UNOG Library specializes in two major areas:

  • It is a complete depository for United Nations documents and publications and it maintains a comprehensive collection of materials of the specialized agencies and the United Nations affiliated bodies.
  • It collects books, periodicals and electronic resources to support the programmes and activities of the Organization: international law, international relations, political science, humanitarian affairs, human rights, refugees, disarmament, economic and social development, etc.
  • As the former library of the League of Nations, the collections also include some rare materials from the pre-League period.
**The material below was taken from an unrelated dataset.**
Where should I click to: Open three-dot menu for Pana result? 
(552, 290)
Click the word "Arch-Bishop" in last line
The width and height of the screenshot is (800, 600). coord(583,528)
Highlights of the UNOG Library Collections:

United Nations and Specialized Agencies - The Library houses all United Nations documents and it maintains a comprehensive collection of materials of the specialized agencies and the United Nations affiliated bodies.

Legal and Political Collections - The collections contain books and publications covering international relations and national and international law (dictionaries, encyclopedias, bibliographies, yearbooks, law digests, treaty series, law codes, and monographs).

Economic, Social and Statistical Collections - The collections holds books and publications on economic and social topics such as business, finance, trade, transnational corporations, transport, energy, environment, population, status of women, etc. The collections also contain the latest official statistical publications from most countries of the world and from many intergovernmental and non-governmental organizations.

UNHCR/Refugee Studies Collection - In 2008 the UNHCR Library was closed and its entire collection was transferred to UNOG Library. UNOG now offers access to all of these materials and continues to build on this collection, regularly purchasing books and electronic subscriptions that support refugee studies research and the work of UNHCR staff.

UNHCR Archives

Kind
Archives
Telephone
+41 22 739 81 11
Description

UNHCR logo

Fonds and Collections

Established in 1996, the archive includes material from more than half a century of field operations around the world as well as material from headquarters. It occupies about 10 kilometres of shelving space on two basement floors in Geneva's headquarters. Electronic archives, comprising some 7 million documents, are stored and managed in a handful of dedicated, secure servers.

The collections are globally and historically unique in scope and content. They contain a trove of detail about important historical events, including, for example, records from the 1956 Hungarian uprising, the first major emergency in which we became operational, as well as emergencies in Chile and Argentina in the 1970s, and in the former Yugoslavia in the 1990s. They contain originals, for instance, of the letter sent by the late Tunisian leader, Habib Bourguiba, seeking international help for refugees fleeing the conflict in neighbouring Algeria in 1957 – the first plea to UNHCR for help by a country outside Europe. UNHCR is working to bring more material back from the field and to implement state-of-the-art systems for the preservation of digital materials in order to make them more accessible.

How to Access

  • The UNHCR Archives are located in our headquarters at 94 Rue de Montbrillant, CH-1202 Geneva, Switzerland.
  • Consult the Research Room Regulations before your visit. For more information, write to us in Geneva or email archives@unhcr.org.

Opening Hours

Research facilities are open Monday to Friday from 09:00 to 13:00.

UNOG Archives

Kind
Archives
Telephone
+41 22 917 41 93
Description

unog

Fonds and Collections

  • League of Nations Secretariat
  • Nansen Fonds (Refugees)
  • League of Nations External Fonds
  • Private Papers (1884-1986)
  • International Peace Movements (1870-)
  • United Nations Office at Geneva (UNOG) Archives (including ECE, Human Rights, OCHA, UNCTAD)
  • Visual Materials: photographs, caricatures, posters, plans and drawings of the Palais des Nations

League of Nations Research Guide: https://libraryresources.unog.ch/leagueofnationsarchives

 

How to Access

  • The reading room is accessible to external researchers (historians, lawyers, lecturers, students and the general public) upon registration through our online form.
  • More information: in French here and in English here

Opening Hours

The reading room is open from Monday to Friday, from 08:30 am to 05:30 pm.